The Independent
- Type: Daily newspaper
- Format: Broadsheet
- Owner: USA Today Co.
- Publisher: Cindy Conrad
- Editor: Joe Shaheen
- Founded: July 3, 1863, as Massillon Independent
- Headquarters: 50 North Avenue, Northwest, Massillon, Ohio 44648, United States
- Circulation: 4,734 (as of 2018)
- Sister newspapers: The Repository The Suburbanite The Times-Reporter
- OCLC number: 11129683
- Website: IndeOnline.com

= The Independent (Massillon) =

American daily newspaper

The Independent (formerly The Evening Independent) is an American daily newspaper published weekdays and Saturdays in Massillon, Ohio. It is owned by USA Today Co.
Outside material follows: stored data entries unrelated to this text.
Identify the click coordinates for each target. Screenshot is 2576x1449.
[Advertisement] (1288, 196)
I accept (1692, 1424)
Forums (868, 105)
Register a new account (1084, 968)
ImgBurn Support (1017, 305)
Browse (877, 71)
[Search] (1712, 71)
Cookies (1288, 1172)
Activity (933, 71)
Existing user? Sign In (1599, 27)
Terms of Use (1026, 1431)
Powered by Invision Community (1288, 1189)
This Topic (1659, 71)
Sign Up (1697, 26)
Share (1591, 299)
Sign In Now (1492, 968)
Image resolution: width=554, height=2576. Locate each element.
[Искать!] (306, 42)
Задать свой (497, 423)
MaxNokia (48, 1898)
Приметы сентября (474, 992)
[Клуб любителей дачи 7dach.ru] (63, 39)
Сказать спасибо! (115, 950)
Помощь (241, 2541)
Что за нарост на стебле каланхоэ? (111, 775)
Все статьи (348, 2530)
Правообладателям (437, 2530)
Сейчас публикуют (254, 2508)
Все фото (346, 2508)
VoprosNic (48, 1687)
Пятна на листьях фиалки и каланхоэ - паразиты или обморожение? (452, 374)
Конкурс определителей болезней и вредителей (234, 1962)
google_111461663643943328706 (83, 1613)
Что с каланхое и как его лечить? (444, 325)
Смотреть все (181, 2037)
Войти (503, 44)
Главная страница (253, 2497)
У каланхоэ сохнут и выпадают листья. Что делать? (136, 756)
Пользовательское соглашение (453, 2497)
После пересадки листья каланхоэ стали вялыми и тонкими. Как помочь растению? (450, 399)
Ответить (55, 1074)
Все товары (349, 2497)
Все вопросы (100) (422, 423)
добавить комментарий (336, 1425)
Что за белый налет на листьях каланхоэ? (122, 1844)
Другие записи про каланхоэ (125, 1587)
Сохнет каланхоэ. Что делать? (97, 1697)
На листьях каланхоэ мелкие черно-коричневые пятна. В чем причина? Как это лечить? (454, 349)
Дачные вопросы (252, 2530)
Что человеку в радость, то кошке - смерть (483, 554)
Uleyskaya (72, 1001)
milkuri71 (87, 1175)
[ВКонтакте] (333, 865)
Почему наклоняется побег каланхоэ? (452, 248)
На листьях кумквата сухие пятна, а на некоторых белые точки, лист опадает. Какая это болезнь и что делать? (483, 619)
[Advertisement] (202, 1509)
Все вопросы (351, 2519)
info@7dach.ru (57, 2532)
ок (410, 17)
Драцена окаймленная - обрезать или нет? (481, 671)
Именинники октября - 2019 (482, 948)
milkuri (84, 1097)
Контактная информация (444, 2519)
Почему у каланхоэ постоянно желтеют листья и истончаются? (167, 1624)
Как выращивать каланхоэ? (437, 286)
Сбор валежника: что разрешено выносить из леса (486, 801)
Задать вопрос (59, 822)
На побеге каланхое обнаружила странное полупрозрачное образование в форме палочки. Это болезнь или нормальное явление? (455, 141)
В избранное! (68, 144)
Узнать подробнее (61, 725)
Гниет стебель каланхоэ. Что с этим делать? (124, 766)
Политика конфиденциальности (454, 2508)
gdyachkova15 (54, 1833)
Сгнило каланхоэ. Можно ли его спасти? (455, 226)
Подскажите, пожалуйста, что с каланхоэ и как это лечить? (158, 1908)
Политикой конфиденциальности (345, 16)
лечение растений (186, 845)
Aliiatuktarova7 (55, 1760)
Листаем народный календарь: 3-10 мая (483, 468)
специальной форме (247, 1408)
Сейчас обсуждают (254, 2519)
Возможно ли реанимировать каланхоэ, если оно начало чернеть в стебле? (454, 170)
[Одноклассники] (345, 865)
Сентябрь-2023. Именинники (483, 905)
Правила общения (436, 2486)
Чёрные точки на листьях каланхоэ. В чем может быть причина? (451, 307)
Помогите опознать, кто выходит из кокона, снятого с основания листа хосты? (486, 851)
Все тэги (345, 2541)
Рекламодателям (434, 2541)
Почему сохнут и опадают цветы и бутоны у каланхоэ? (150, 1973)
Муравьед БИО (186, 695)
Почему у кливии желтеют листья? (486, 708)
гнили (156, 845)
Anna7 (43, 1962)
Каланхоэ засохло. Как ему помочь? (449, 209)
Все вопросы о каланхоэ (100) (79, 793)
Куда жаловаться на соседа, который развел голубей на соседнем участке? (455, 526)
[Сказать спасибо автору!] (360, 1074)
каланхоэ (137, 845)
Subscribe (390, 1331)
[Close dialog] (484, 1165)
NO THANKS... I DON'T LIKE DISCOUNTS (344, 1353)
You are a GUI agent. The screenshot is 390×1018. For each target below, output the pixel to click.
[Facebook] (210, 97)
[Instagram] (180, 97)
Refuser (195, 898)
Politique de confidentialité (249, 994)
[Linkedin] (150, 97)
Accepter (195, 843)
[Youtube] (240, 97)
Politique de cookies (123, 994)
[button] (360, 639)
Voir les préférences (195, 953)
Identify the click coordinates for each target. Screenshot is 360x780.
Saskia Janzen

The newspaper covers western Stark County, Ohio, including Massillon,
Beach City, Brewster, Canal Fulton, Jackson, Lawrence Township, Navarre, Perry and Tuscarawas Township.

GateHouse acquired the paper from Copley Newspapers in April 2007.

The Independent is related to three other Northeast Ohio newspapers, the dailies The Repository of Canton and The Times-Reporter of New Philadelphia, and the weekly The Suburbanite in southern Summit County.